According to the above findings, the majority of the selected websites had a positive/neutral attitude to flu vaccination. They distinguished themselves from the adverse ones by some revealing features: firstly, greater transparency, in relation to more frequent declaration of the sources of funding; secondly, greater credibility, since in a statistically higher percentage of cases explicitly declared the website mission and the public to whom the information is addressed. In addition, their content always adhered to their stated mission (not the same for adverse websites) and they more frequently declared the owner’s name and credentials. Furthermore, they were characterized by higher data and privacy protection and by more professional appearance and consistent design. Lastly, they showed a significantly higher amount of copyrighted information, which can be considered as an expression of responsibility for content.
The quality of the information provided by pro/neutral websites was generally satisfactory. In particular, adherence to the gold standard was optimal, whereas data about completeness were less satisfactory, especially on websites dealing with seasonal flu vaccine.
The presence of information about vaccination period, risks and contraindications was statistically higher for the seasonal flu vaccine compared to the H1N1 vaccine, so it is possible to assume that the set of information available on the Web about the former is more exhaustive and scientifically structured. Completeness of the information about contraindications was also better for the seasonal vaccine, while information about doses was more complete for the H1N1 vaccine.

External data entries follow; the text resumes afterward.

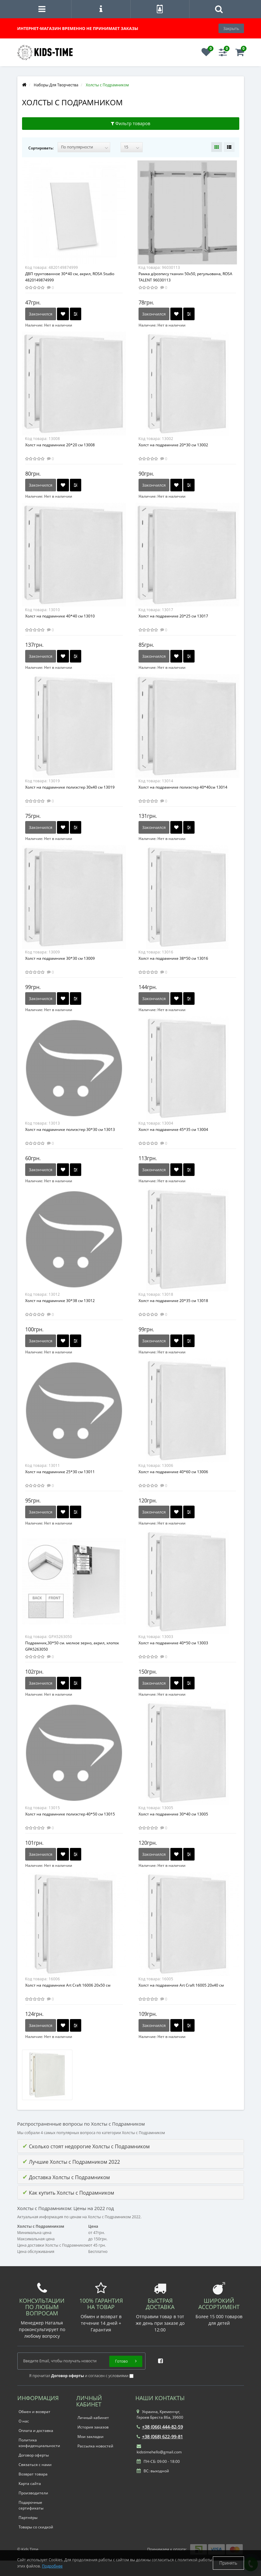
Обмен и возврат (34, 2411)
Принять (228, 2563)
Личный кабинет (93, 2417)
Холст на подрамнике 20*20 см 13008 (60, 445)
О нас (24, 2421)
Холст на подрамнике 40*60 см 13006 (173, 1471)
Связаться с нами (35, 2464)
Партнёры (28, 2517)
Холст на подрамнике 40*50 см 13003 (173, 1643)
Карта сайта (30, 2483)
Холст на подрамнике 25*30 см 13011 (60, 1471)
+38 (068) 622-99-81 (160, 2437)
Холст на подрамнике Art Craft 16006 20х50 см (68, 1985)
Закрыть (231, 28)
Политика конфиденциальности (39, 2442)
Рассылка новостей (95, 2446)
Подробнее (52, 2566)
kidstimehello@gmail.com (159, 2449)
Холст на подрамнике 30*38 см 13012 (60, 1300)
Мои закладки (90, 2436)
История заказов (93, 2427)
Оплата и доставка (36, 2430)
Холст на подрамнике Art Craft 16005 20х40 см (181, 1985)
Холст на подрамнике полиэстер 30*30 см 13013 (70, 1129)
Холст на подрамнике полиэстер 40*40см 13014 (183, 787)
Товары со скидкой (36, 2527)
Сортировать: (41, 148)
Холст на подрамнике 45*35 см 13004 (173, 1129)
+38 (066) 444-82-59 (160, 2427)
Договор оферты (34, 2455)
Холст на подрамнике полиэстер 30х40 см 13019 (70, 787)
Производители (33, 2493)
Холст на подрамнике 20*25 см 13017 (173, 616)
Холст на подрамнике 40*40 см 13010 (60, 616)
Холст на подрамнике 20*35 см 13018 (173, 1300)
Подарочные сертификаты (31, 2505)
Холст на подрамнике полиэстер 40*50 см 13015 (70, 1814)
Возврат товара (33, 2474)
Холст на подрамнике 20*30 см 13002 (173, 445)
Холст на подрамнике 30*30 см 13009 (60, 958)
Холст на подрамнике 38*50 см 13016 (173, 958)
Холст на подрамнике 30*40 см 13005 (173, 1814)
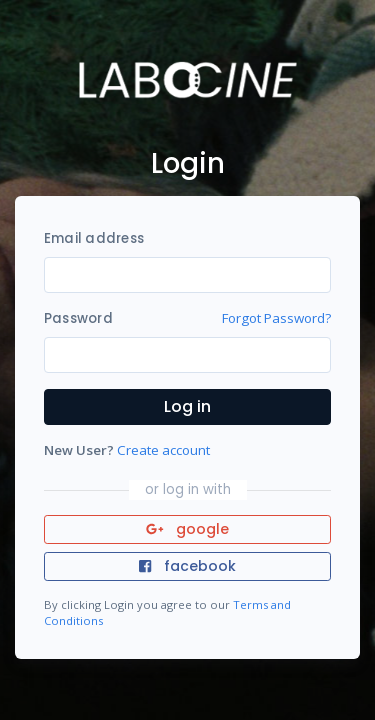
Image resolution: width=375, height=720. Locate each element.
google (187, 529)
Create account (163, 450)
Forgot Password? (276, 318)
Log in (187, 406)
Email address (94, 238)
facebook (187, 566)
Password (78, 318)
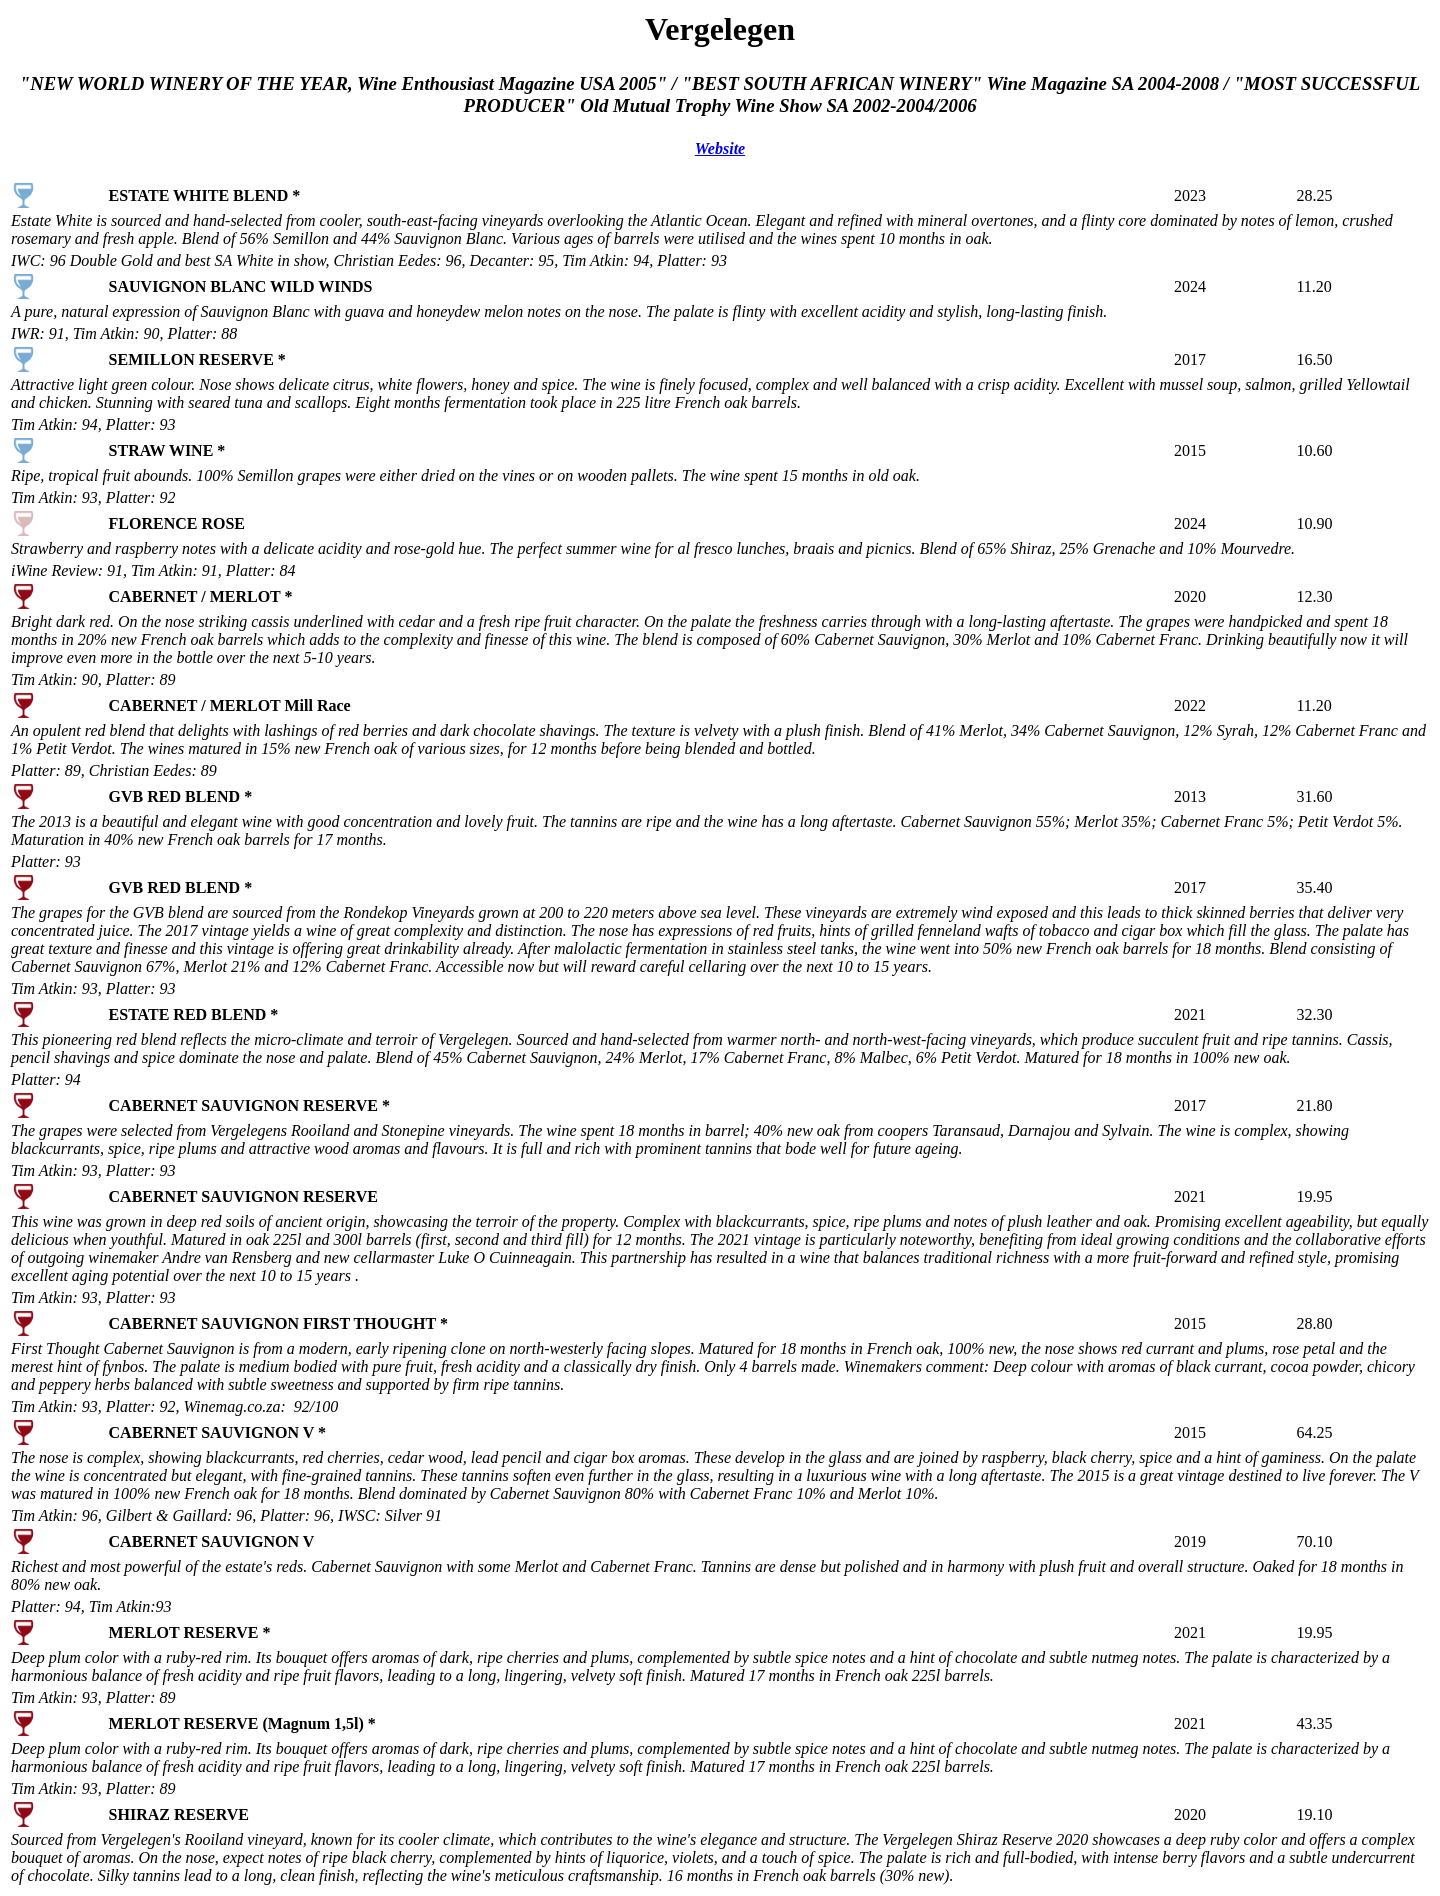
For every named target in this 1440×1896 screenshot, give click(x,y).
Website (720, 148)
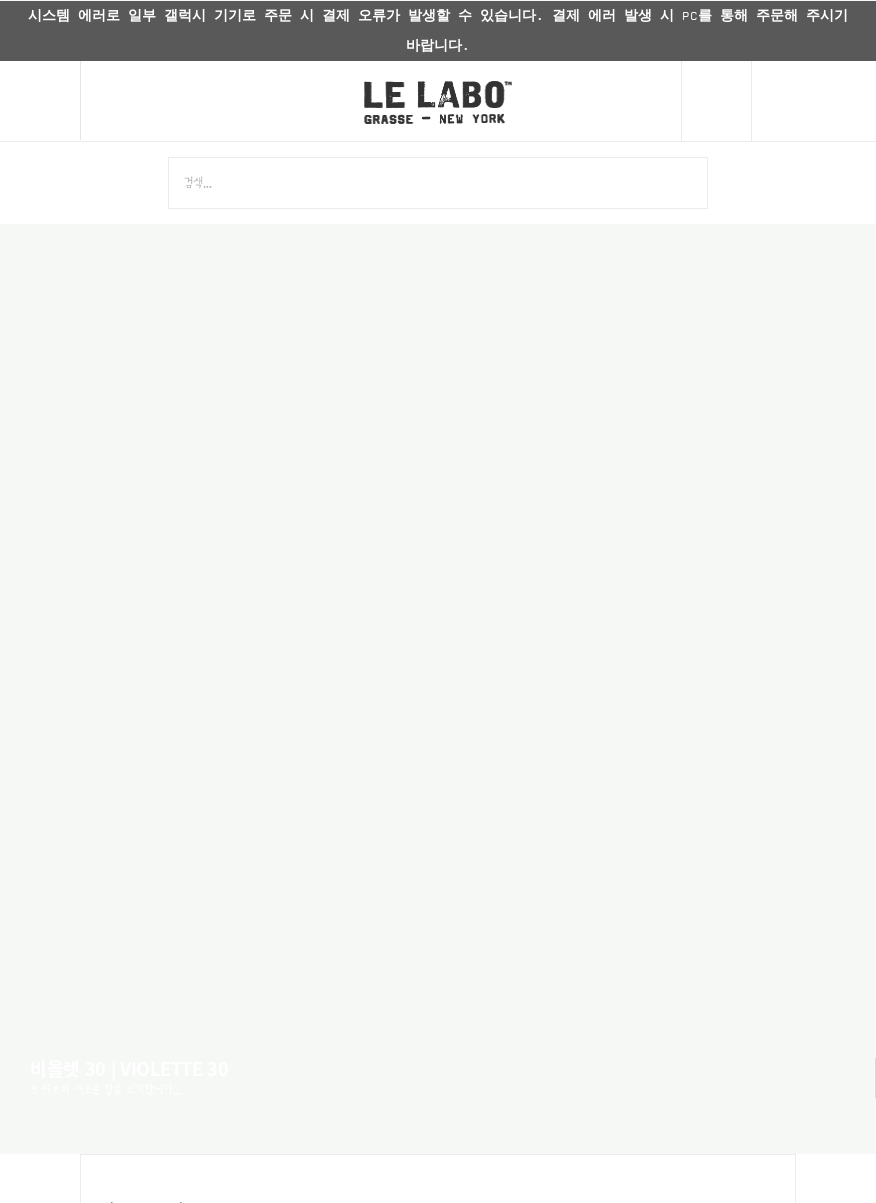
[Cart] (813, 101)
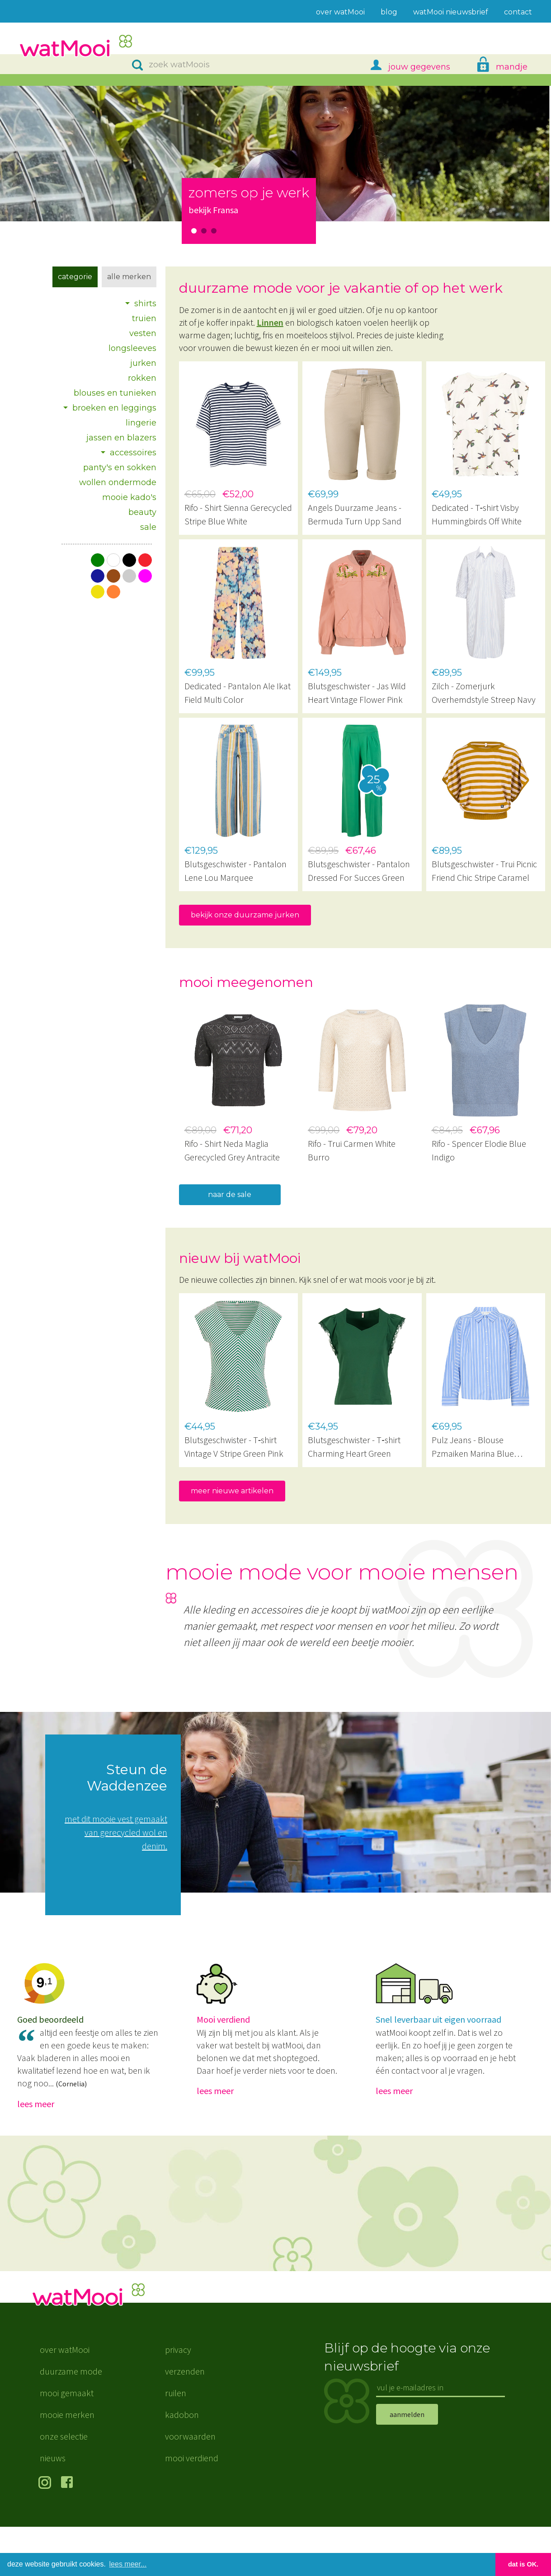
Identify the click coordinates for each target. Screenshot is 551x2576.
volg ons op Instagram (46, 2532)
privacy (178, 2398)
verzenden (185, 2420)
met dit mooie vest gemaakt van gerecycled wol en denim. (116, 1832)
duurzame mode (71, 2420)
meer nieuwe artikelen (232, 1491)
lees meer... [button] (128, 2564)
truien (144, 318)
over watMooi (64, 2398)
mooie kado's (129, 497)
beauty (142, 512)
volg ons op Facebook (69, 2532)
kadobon (182, 2463)
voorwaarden (190, 2485)
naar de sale (229, 1194)
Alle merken (129, 276)
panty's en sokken (119, 467)
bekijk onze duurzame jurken (245, 915)
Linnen (270, 322)
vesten (142, 333)
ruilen (175, 2442)
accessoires (133, 453)
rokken (142, 378)
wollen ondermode (117, 482)
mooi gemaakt (67, 2442)
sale (148, 527)
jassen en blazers (121, 438)
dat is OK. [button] (523, 2564)
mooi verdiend (191, 2507)
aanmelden (407, 2463)
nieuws (53, 2507)
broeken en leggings (114, 408)
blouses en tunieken (115, 393)
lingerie (141, 423)
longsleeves (132, 348)
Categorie (75, 276)
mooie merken (67, 2463)
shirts (145, 304)
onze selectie (64, 2485)
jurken (143, 363)
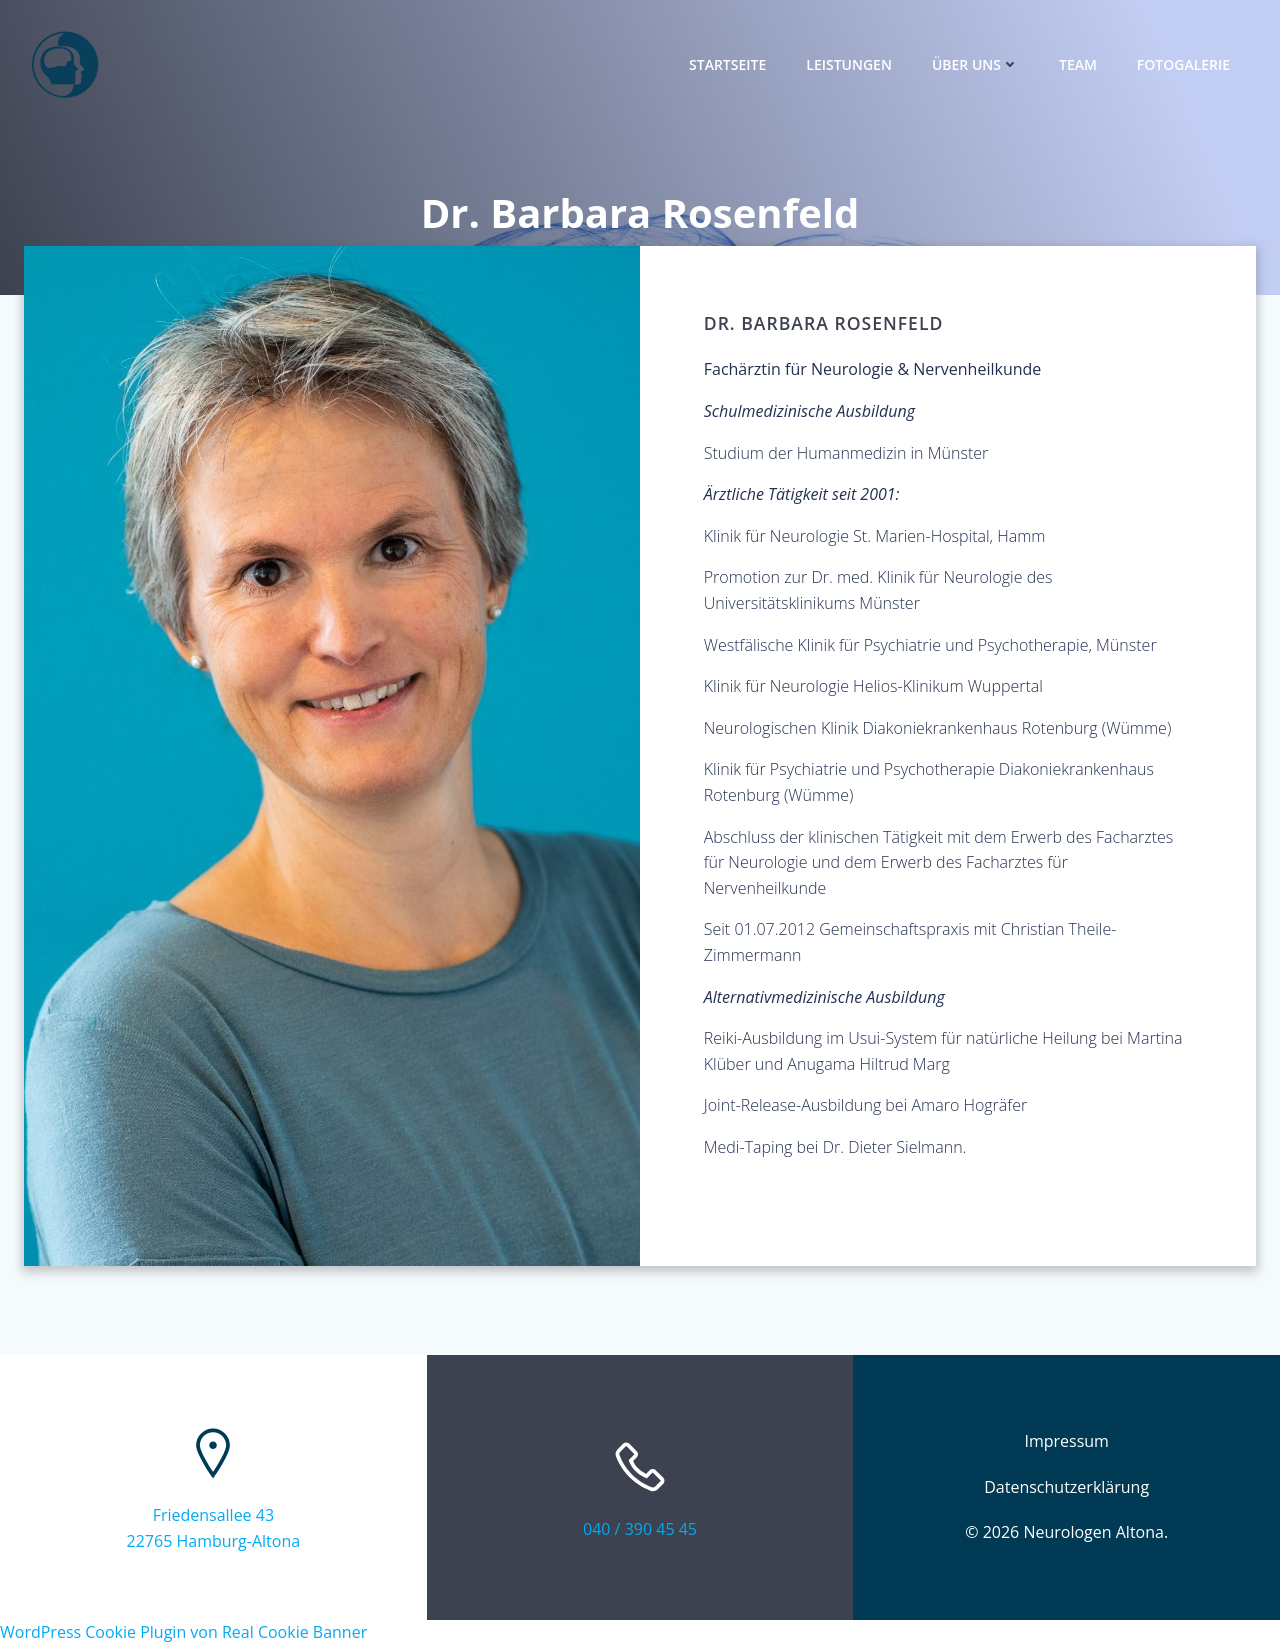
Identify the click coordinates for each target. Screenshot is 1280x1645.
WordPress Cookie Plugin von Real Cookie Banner (183, 1632)
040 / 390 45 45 (640, 1529)
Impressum (1066, 1442)
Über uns (975, 65)
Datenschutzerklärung (1066, 1487)
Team (1078, 65)
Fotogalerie (1183, 65)
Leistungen (849, 65)
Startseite (727, 65)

Previous studies have pointed out that the influence of Internet information on risk perception, decision process and hence vaccination behaviour does not always act in a conscious way; the fact that individuals do not admit to considering the Internet a reliable source does not necessarily mean that it does not influence their choices [22, 23]. Based on the above results, the way adverse websites were formulated seems to be consistent with the purpose of influencing the readers’ attitude towards vaccination. Some arguments were often repeated: danger of vaccine due to adverse affects and toxic constituents, economic interests driving vaccination policy (the “plot theory”), unreliability of institutional medicine. Furthermore, a narrative form widely prevailed. Such personal and emotional narration, frequently regarding children and performed between parents, has been proved to be a critical factor of the effects of antivaccinationist information [5, 23], since it works on readers’ emotions and fears.
Search engine ranking refers to the position at which a particular occurrence appears in the results of a search engine query. As a consequence, it is closely connected with visibility to users.
Differences were highlighted in the kind of results provided by the search engines. In particular adverse websites were shown on the first page by Google only, and Yahoo results were characterized by a higher presence of institution (.gov extension) in the first positions, which we expect to contain a more reliable information .
Page rank is a crucial factor based on what can be called “the internet paradox”: although the Web contains virtually unlimited information, it has been observed that users generally do not go beyond the first page of search engine results and have a low tolerance of going in depth through what is retrieved .
One particular strength of this study is that we performed a broad-spectrum analysis on different levels: visibility according to page ranking, analysis of the websites and analysis of the information provided, choosing for websites with opposing attitudes to flu vaccination the methods which most suited their features.
One limitation of the study is intrinsic to the Internet: information on the Web is constantly changing, whereas we analysed the Web pages which were available at a particular time. Since we carried out website selection in autumn 2010, some months after the flu pandemic peaked, we realise that page rank may well have changed in the meantime, as the topic was becoming of less pressing actuality.
Secondly, our assessment of the information provided using different methods of analysis, based on the websites’ attitude towards flu vaccination, was due to the very nature of the information. Actually, there was an extreme difference in the way pro/neutral and adverse websites were structured. Adverse websites, far from providing a structured set of information, as the pro/neutral ones did, showed a prevalence of narrative form, rich in dramatic personal experiences which were generally related to adverse reactions to the vaccine. The use of a fixed analysis scheme would have prevented us from assessing the highly intriguing topics and theories used by antivaccinationist authors to support their attitude and spread it among the people.
Moreover, Web 2.0 was excluded from the analysis. This was due to its extremely dynamic structure, which requires specific analysis strategies and makes it impossible to univocally assign an attitude to several comments, made by as many authors, on the same Web page.
Web 2.0 is continuously expanding and it is becoming a common way to obtain health information. Even important health institutions such as the CDC use the new communication tools, like mobile phone applications, in order to spread information among the population. We therefore suggest that a possible future development of the research could interestingly extend it to this area of the Internet, also in view of strategically exploiting its potential by the public health authorities.
Furthermore, we decided to limit the research to the two most commonly used search engines (Google.com and Yahoo.com), although others, such as Bing.com and Ask.com, are also very popular , and to a limited set of key phrases.